Yang jelas selama Pemkab Sikka tidak bisa menutup pintu masuk HIV/AIDS yaitu perilaku seksual berisiko tertular HIV/AIDS, maka selama itu pula akan terjadi kasus baru HIV/AIDS.
Laki-laki yang tertular HIV/AIDS dan tidak terdeteksi akan jadi mata rantai penyebaran HIV/AIDS secara horizontal di masyarakat, terutama melalui hubungan seksual tanpa kondom di dalam dan di luar nikah.
Yang punya istri akan menularkan HIV/AIDS ke istrinya atau pasangan seks lain atau pekerja seks komersial (PSK). Yang tidak beristri akan menularkan HIV/AIDS ke pacar atau PSK.

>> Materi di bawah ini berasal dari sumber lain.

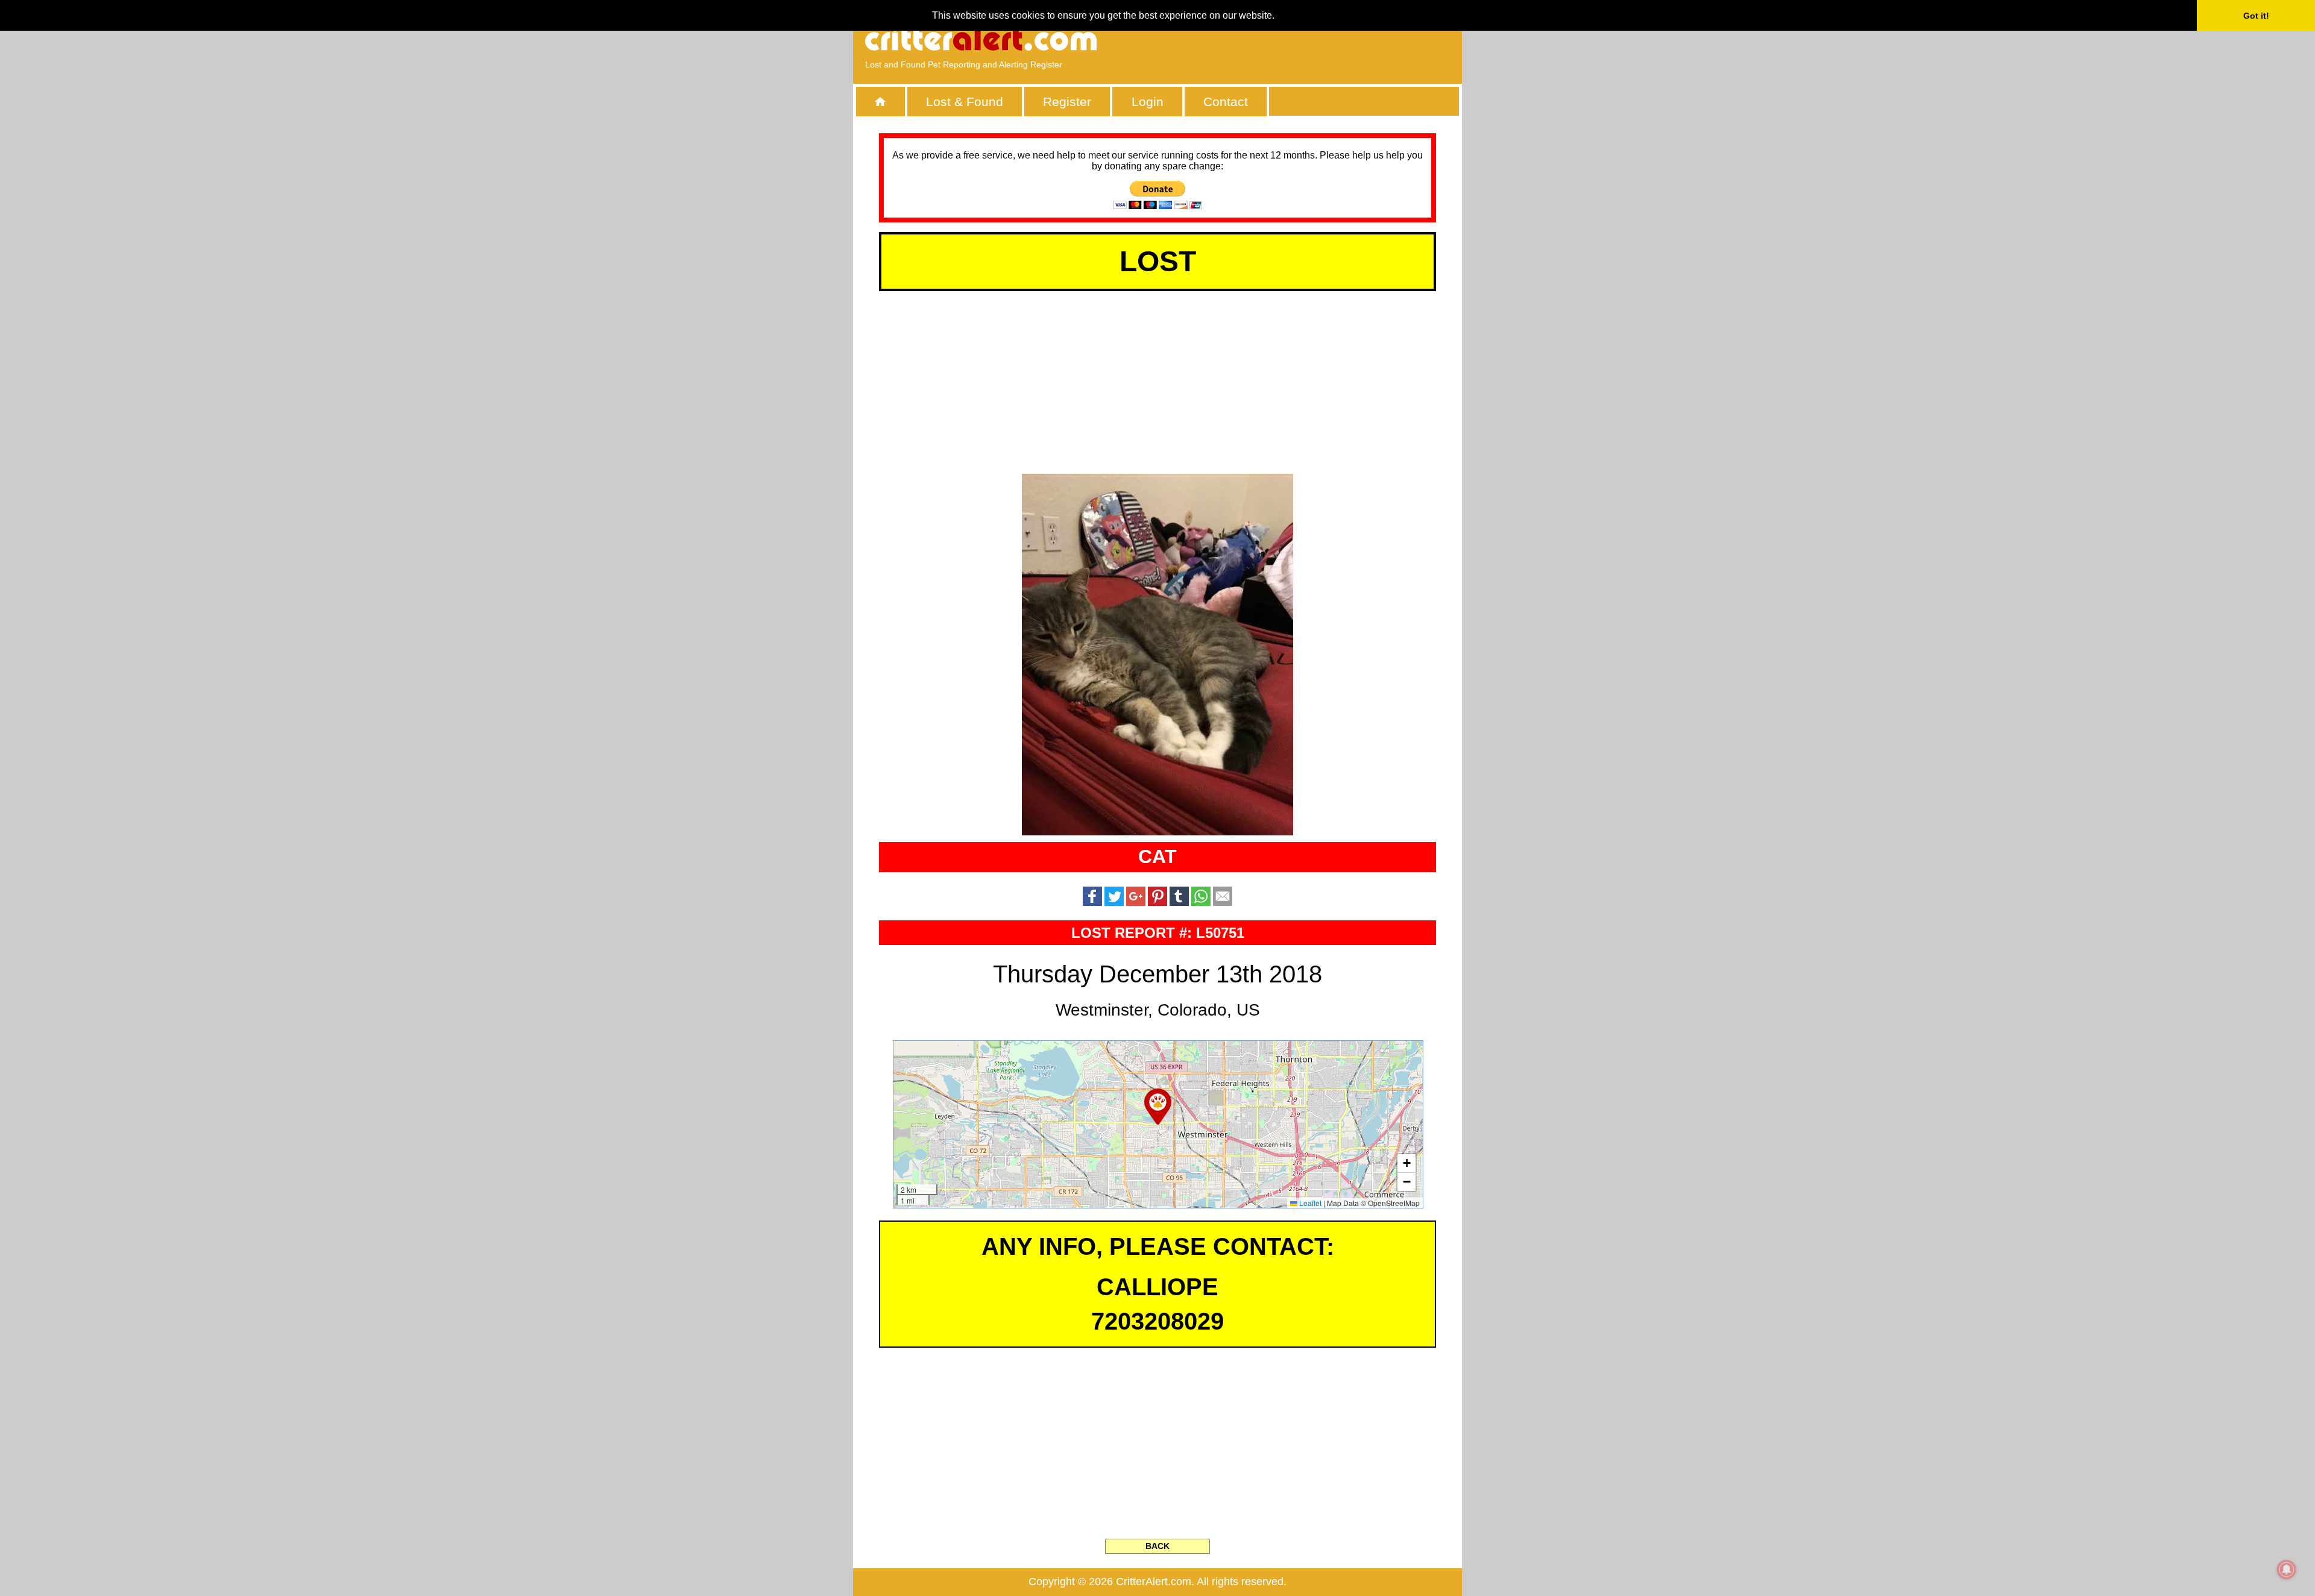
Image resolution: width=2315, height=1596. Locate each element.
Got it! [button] (2256, 15)
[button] (1157, 1107)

Selain kasus baru, penyebaran HIV/AIDS juga dilakukan oleh warga yang mengidap HIV/AIDS tapi tidak terdeteksi. Yang perlu diingat bahwa jumlah kasus HIV/AIDS yang dilaporkan tidak menggambarkan kasus HIV/AIDS yang sebenarnya di masyarakat karena epidemi HIV/AIDS erat kaitannya dengan fenomena gunung es.
Kasus HIV/AIDS yang dilaporkan atau terdeteksi (dalam berita disebutkan kasus kumulatif HIV/AIDS di Sikka 1.000) digambarkan sebagai puncak gunung es yang muncul ke atas permukaan air laut, sedangkan kasus HIV/AIDS yang tidak terdeteksi di masyarakat digambarkan sebagai bongkahan gunung es di bawah permukaan air laut (Lihat gambar).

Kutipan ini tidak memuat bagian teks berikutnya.